**Your objective**: The response must contain every line from the records below that has "Given".

**Stored data**:
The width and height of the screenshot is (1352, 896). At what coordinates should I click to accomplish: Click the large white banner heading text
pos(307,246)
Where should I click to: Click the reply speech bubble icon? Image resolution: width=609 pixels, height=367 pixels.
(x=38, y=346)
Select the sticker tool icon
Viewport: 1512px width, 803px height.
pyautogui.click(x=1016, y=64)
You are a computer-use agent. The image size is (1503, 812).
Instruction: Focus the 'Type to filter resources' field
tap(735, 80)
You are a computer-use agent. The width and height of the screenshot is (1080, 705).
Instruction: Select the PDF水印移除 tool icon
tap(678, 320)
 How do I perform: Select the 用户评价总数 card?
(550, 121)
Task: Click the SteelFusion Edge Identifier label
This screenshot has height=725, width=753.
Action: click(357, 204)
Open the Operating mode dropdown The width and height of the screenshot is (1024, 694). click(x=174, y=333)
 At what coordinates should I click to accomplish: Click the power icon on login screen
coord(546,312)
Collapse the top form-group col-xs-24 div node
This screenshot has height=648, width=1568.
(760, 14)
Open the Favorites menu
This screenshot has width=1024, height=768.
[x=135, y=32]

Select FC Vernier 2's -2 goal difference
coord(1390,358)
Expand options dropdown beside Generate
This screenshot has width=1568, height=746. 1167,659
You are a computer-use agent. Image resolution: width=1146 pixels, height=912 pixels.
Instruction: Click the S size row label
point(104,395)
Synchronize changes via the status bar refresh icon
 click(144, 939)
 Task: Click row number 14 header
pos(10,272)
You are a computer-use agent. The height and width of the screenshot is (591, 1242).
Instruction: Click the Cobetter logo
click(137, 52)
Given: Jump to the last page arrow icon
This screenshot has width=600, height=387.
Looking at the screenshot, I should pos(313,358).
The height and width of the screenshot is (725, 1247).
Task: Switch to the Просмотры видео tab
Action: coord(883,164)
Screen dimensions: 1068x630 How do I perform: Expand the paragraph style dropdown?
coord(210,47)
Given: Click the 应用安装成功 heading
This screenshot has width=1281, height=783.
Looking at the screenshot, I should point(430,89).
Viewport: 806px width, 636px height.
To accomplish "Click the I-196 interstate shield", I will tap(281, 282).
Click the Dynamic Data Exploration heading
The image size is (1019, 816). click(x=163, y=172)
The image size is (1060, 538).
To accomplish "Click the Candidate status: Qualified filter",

**Answer section**:
Given: Jump to the last page arrow icon
Given: Click the 应用安装成功 heading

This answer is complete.